Adel Abdessemed, 47 ans, est de ces personnalités qu’on aborde comme on désactiverait une mine, avec précaution. L’artiste franco-algérien, auquel sont consacrées presque en même temps deux expositions, au Musée des arts contemporains (MAC’s) de Mons, en Belgique, et au MAC de Lyon, est un mélange de contradictions : émotif et éruptif, généreux et sentencieux, pétri de doutes et de certitudes. « C’est un détecteur qui repère les points névralgiques des espaces comme du monde », résume Denis Gielen, directeur du MAC’s. Depuis sa première exposition parisienne remarquée, en 2006, au Frac Île-de-France-Le Plateau, tout lui réussit. Il vit entre Paris, Londres et Fès, où il a des ateliers. En 2012, il avait les honneurs d’une exposition au Centre Pompidou, où sa statue monumentale du coup de tête envoyé par Zinédine Zidane à Marco Materazzi en 2006, exposée sur le parvis du musée, a fait sensation.

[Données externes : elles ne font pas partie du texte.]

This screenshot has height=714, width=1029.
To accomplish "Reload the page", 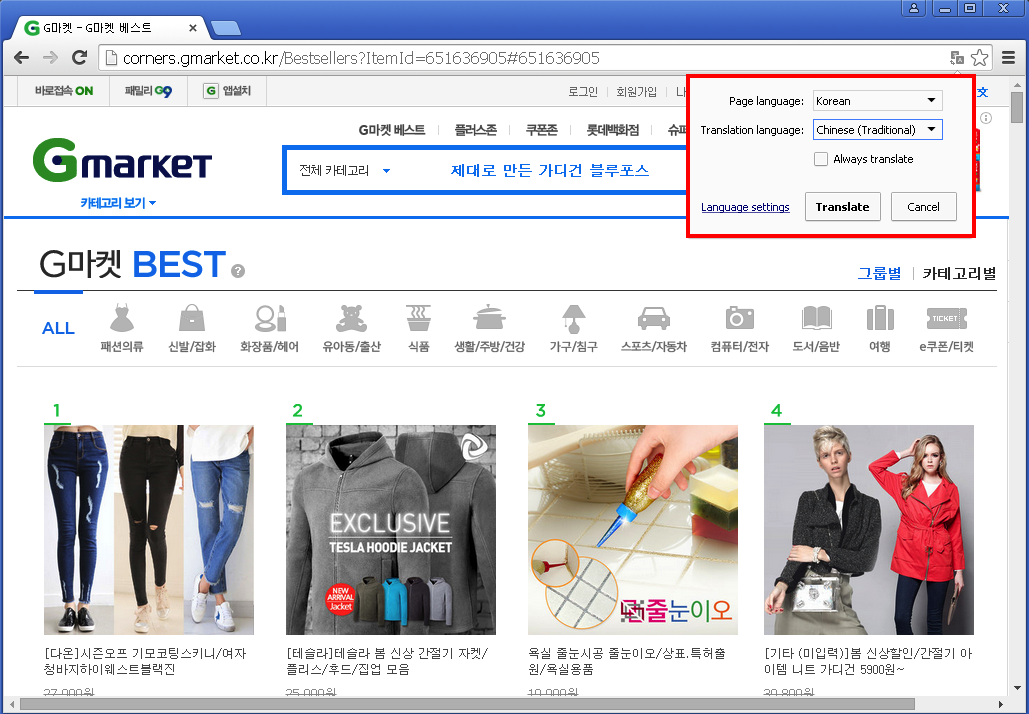I will pos(80,58).
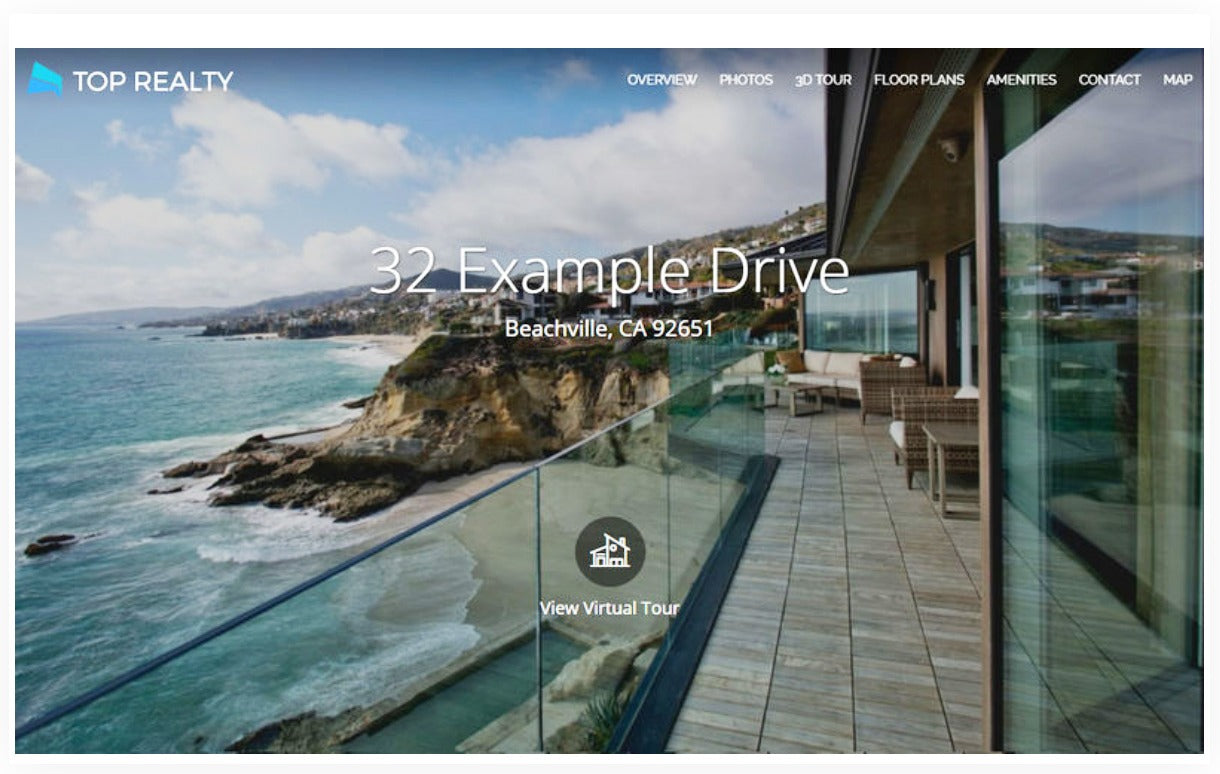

« Je ne critique pas l’islam ni les musulmans en tant qu’individus croyants. Je dénonce ceux qui dévoient cette religion en une idéologie politique totalitaire »
Adel Abdessemed
La cote de ses installations, vidéos et sculptures est élevée, surtout depuis qu’il a rejoint le giron de la collection de François Pinault, et de tant d’autres. Le succès ne lui fait pourtant pas baisser la garde. S’il s’exprime d’une voix douce, Adel Abdessemed a toujours la rage au ventre. Sa colère vient de loin, de sa jeunesse algérienne où il a vu ses amis tomber sous les coups des fanatiques islamistes. En 1994, lorsque le directeur de son école d’art est assassiné sous ses yeux, il émigre en France, à 23 ans.

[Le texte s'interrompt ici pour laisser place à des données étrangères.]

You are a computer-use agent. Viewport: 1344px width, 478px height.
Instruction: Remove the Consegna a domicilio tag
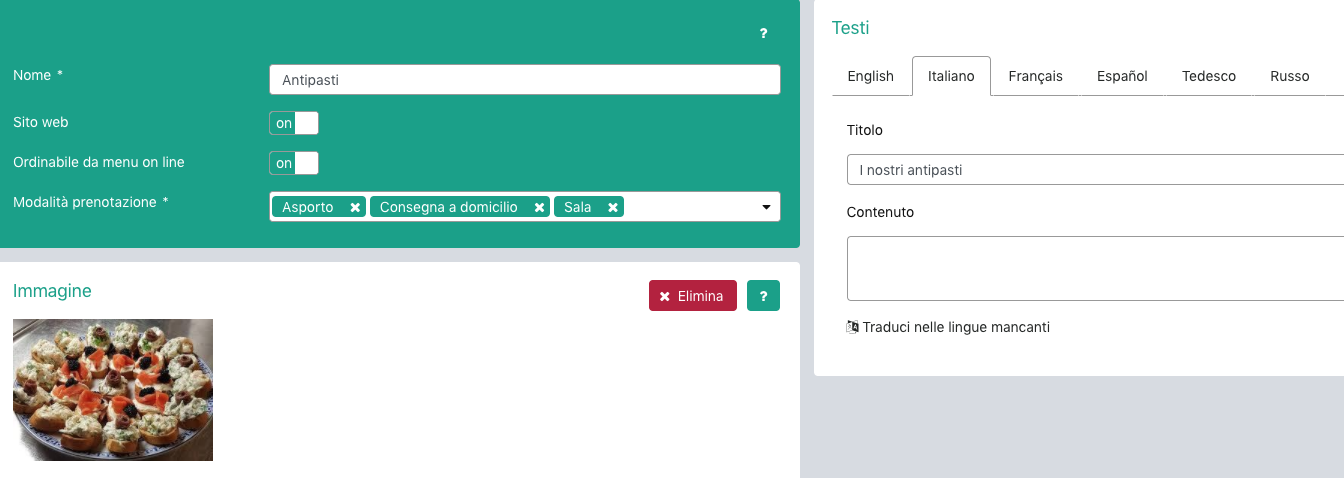[539, 207]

Accueilli par des pères chrétiens à Lyon, il intègre l’école des beaux-arts. « On parlait déjà d’un phénomène Abdessemed, se souvient Thierry Raspail, directeur du MAC et figure de la scène artistique lyonnaise. Il était indépendant, ne cherchait pas à plaire aux institutions. » Plutôt du genre à bousculer l’ordre établi, il réussit à convaincre l’imam de la mosquée de Lyon d’apparaître nu dans une vidéo, Le Joueur de flûte (1996). Dans une autre, trois ans plus tard, il détricote la burqa noire d’une jeune femme, qui finit nue. Aujourd’hui encore, Adel Abdessemed défie l’intégrisme religieux. « Je ne critique pas l’islam ni les musulmans en tant qu’individus croyants, insiste-t-il. Je dénonce ceux qui dévoient cette religion en une idéologie politique totalitaire, en une nouvelle barbarie où les femmes sont les premières victimes. »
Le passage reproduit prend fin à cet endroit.